Understanding Hepatic Encephalopathy and ways to manage it

HomeLiverUnderstanding Hepatic Encephalopathy and ways to manage it

Many different conditions can lead to brain dysfunction, which is medically referred to as encephalopathy. When the liver is unable to function normally or when portosystemic shunting causes blood to flow from the digestive system directly to the brain, a condition known as hepatic encephalopathy (HE) develops. HE can show up as a wide variety of neurological and psychological disorders.

Under normal circumstances, the liver converts ammonia to urea, which is then harmlessly eliminated via the kidneys. Maintaining a healthy liver and keeping a check on Increased Liver Enzymes are all about prevention. Loss of the liver’s ability to detoxify ammonia, which instead travels through the bloodstream and reaches the brain, is a key factor in the development of HE, though the precise mechanisms by which this occurs are complex and remain incompletely understood. The debilitating symptoms of encephalopathy, which may include subtle personality changes, confusion, and even coma, are thought to be caused by excessive ammonia and other toxins.

Ways to manage It

Alterations to One’s Way of Life and Diet

Dietary protein restriction was once thought to be helpful in treating HE, but now we know better. Talking to your doctor about getting a full nutritional assessment and tailored advice based on your unique situation is a good idea.

The most important thing is to stop drinking entirely if you haven’t already. You should talk to your doctor before taking any new medication, including any over-the-counter drugs that could potentially sedate you.

Medications

The most popular and successful treatment for OHE is lactulose, a non-absorbable sugar. When consumed in liquid form, it reduces stomach acid and modifies gut bacteria, resulting in a number of health benefits. Patients taking this medication should adjust their dosage so that they have two to three bowel movements per day, preferably of the soft variety. Nausea, gas, abdominal pain, diarrhea, and dehydration are all potential negative reactions.

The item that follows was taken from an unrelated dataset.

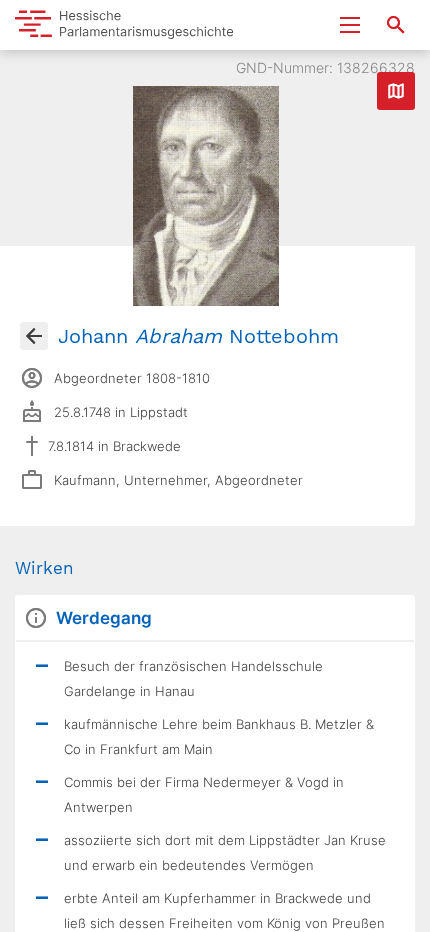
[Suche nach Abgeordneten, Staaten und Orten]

Because of its poor absorption, Xifaxan is most effective against gastrointestinal bacteria. When lactulose alone fails to prevent recurrent episodes of OHE, this therapy is used as an adjunct. Because getting a new drug approved by the FDA takes so long and costs so much money, manufacturers of brand-name drugs typically recoup their investments by charging higher prices. Only through a mail order pharmacy is it possible to buy medications for people who have problems with the side effects of lactulose.

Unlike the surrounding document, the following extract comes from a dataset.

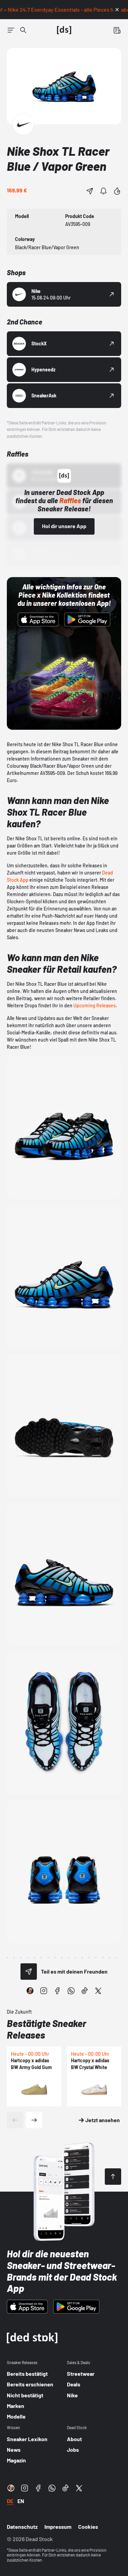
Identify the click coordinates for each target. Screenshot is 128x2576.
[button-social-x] (98, 1991)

After an initial episode of OHE has been properly diagnosed and treated, maintenance therapy, such as that outlined above, is usually recommended to prevent a recurrence.

Surgery

Since chronic or acute liver failure is the usual cause of HE, evaluation for a liver transplant may be appropriate when the condition does not respond to medical therapy or when recurrent episodes occur despite maximal medical therapy.

Conclusions

The quality of life of cirrhosis patients is profoundly impacted by recurrent hepatic encephalopathy. Lactulose and Xifaxan combined with patient education can effectively manage the majority of patients. A liver transplant is a curative option for patients with recurrent hepatic encephalopathy and/or severe liver synthetic dysfunction. Some patients may be candidates for experimental treatments.